To give you a little backstory, I recently moved to North Carolina from the southern part of New Jersey.  I  knew one of the things I would miss by moving would be the farmers markets filled with Jersey produce.  A little fact about NJ.  New Jersey is known for their agriculture.  There’s Jersey tomatoes, Jersey corn, Jersey blueberries just to name a few.   But since moving to North Carolina I haven’t missed a beat.  I have thoroughly enjoyed going to the farmers markets here.  I’ve had amazing watermelon, cantaloupe, the best blackberries I’ve ever had, sweet peaches and discovered a fruit I’ve never heard of before…Muscadine Grapes!

I tried a muscadine grape a few Saturdays ago when I was at the farmers market.  They were being sampled out to people walking by.  I had never seen grapes so big before!  When I tried the grape it burst in my mouth and tasted like candy.  My bag came out quickly to grab some to take home with me.  I was told the season for the muscadine grape was a short season.  So I made a note to come back the following Saturday to get more.

The Farmers Market Encounter

So today at the farmers market looking at how beautiful the muscadine grapes looked, I decided to take a picture of them.  An older gentleman with a full head of gray hair, wearing glasses was looking at me.  With a Swedish or Norwegian accent he said, “Don’t take a picture of them, eat them!”  I laughed and told him that I just found out about muscadine grapes a couple of weeks ago.  I told him how much I loved them.  While we both picked our grapes we had a wonderful 10 minute conversation which included talk of muscadine grapes.

The Conversation

He told me muscadine grapes are the only natural indigenous American grapes left.   When I told him that I normally spit out the seeds when I eat them, he very firmly told me not to do that.  He told me the skin and seeds are the most beneficial part of the fruit.  He also said the darker the grape the better, at which I giggled thinking about the old adage of  “the darker the berry, the sweeter the fruit, which really seems to be true when it comes to fruit and even vegetables.  Most light colored or white produce tend to hardly have any nutritional value but more of that I will write about on a later date.

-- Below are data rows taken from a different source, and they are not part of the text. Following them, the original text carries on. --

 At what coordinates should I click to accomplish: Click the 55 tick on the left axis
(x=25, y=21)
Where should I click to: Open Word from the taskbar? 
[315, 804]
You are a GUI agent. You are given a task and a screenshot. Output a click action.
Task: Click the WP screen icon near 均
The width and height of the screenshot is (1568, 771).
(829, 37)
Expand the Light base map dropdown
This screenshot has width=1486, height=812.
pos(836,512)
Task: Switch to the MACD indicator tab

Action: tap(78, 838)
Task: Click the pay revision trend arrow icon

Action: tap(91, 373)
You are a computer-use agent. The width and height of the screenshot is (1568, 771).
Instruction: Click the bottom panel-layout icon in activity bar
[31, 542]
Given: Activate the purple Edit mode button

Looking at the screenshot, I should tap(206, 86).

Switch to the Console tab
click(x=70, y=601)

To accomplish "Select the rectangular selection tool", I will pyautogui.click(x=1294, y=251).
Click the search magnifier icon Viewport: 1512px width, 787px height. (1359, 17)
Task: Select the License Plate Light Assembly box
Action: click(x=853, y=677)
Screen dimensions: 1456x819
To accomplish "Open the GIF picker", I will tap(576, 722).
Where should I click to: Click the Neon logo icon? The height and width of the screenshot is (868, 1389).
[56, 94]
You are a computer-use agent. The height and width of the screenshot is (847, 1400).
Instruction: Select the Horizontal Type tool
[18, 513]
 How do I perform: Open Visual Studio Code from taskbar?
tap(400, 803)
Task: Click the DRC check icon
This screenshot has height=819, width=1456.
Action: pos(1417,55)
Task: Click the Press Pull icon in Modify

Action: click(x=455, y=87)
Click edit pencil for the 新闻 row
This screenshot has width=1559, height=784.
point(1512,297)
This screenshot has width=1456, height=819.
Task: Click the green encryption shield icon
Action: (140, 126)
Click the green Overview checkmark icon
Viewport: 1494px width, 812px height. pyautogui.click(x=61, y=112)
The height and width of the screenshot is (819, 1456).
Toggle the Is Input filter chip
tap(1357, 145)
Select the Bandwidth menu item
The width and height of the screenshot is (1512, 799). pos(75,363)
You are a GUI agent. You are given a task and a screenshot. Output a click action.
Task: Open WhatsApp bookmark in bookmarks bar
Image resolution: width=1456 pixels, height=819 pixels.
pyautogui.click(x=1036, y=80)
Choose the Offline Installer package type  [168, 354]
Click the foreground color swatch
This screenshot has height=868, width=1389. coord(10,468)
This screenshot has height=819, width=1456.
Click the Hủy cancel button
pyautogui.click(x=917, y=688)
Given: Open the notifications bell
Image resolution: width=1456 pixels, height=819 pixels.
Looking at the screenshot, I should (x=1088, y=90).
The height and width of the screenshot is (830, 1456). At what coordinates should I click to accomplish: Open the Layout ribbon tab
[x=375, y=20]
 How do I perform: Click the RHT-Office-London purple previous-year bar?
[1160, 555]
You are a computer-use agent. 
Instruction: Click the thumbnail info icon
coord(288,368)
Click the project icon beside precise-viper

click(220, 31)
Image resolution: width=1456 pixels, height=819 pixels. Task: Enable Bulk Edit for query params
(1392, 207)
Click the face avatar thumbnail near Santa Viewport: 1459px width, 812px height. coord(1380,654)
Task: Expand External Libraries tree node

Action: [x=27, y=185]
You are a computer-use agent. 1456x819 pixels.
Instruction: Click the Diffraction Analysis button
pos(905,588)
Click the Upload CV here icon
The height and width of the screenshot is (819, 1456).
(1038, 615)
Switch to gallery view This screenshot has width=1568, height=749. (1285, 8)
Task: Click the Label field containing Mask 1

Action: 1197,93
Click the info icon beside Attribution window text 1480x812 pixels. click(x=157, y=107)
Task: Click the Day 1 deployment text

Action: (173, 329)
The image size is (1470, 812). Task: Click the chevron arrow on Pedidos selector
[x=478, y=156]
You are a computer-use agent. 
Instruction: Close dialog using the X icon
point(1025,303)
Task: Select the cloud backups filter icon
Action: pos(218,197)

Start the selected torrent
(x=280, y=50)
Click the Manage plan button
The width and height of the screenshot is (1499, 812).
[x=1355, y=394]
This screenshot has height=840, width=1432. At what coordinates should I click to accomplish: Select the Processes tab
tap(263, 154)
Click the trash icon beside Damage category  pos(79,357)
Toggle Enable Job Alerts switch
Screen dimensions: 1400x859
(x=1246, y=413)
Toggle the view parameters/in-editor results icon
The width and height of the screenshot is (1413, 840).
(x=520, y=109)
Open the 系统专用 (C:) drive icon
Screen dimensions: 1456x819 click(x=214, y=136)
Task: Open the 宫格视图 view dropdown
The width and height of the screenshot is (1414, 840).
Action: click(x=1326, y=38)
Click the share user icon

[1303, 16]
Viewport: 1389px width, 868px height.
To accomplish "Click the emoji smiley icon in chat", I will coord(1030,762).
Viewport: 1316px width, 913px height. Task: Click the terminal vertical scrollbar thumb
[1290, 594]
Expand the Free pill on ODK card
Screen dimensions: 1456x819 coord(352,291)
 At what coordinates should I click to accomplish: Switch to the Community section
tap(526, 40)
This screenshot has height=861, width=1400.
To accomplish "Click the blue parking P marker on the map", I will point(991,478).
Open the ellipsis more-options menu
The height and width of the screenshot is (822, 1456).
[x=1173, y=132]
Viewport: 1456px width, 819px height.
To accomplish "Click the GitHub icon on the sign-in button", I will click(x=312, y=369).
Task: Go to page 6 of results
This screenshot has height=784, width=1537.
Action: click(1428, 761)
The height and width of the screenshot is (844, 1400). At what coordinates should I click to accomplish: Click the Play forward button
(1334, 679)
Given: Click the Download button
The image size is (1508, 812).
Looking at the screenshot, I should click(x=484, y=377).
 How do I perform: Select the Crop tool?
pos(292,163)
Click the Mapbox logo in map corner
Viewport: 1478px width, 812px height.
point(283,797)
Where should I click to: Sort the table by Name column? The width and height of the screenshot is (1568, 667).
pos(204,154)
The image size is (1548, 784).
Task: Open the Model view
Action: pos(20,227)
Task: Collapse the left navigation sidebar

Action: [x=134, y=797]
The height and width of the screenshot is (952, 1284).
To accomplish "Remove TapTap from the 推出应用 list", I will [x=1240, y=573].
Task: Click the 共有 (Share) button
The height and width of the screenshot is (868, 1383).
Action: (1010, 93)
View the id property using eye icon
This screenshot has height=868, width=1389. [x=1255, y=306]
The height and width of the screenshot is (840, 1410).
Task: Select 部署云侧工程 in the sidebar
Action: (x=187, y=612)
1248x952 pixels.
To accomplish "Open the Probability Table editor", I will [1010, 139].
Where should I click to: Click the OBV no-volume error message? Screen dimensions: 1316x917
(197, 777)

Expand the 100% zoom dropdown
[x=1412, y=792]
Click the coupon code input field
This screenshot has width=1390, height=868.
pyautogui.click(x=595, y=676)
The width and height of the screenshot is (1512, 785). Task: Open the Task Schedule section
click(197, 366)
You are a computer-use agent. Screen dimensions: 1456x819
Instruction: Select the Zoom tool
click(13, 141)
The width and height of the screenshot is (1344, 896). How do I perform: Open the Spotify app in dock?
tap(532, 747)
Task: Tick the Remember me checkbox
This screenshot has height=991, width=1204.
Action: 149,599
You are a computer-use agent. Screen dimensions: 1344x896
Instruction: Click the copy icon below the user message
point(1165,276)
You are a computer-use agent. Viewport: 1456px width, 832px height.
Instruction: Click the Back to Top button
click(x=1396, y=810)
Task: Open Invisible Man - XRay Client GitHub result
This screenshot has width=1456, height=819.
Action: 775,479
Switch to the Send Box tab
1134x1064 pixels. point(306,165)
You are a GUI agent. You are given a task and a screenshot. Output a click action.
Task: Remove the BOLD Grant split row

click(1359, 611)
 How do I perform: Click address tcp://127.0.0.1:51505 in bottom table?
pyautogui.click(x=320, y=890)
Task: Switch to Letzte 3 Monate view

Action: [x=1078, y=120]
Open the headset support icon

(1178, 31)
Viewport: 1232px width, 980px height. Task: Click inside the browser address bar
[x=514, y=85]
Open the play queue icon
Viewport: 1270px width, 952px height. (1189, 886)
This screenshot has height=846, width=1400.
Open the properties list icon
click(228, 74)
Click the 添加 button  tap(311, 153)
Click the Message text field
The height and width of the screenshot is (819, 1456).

The gray haired gentleman proceeded to tell me how he freezes the grapes and when he wants a boost for his immune system he throws them in the blender, seed and all.   Towards the end of our conversation I found out his age was 79 years old and he looked no older than 65!  We said our goodbyes with him telling me to look up muscadine grapes on the computer to get more information.   As he walked away with his huge bag of grapes I was filled with so much joy from our interaction and couldn’t wait to go home to look up muscadine grapes and write about them.  Here’s more info below on the best tasting American grapes you’ll ever have!

Muscadine Grapes Points

  • Native to North America.
  • Grown in the Southeastern part of America.
  • Harvest is from the last week of July to Early part of October.
  • Bigger and Rounded than most grapes with a thick skin.
  • Very, very sweet tasting!
  • High levels of antioxidants;  protects cells from free radical damage.
  • Contains twice as much vitamin C than regular grapes.
  • Has ellagic acid; aids in preventing cancer.
  • Contains ethanol extract; anti-inflammatory properties.
  • Has resveratrol; anti-aging properties.
  • Great source of dietary fiber, perfect for weight control.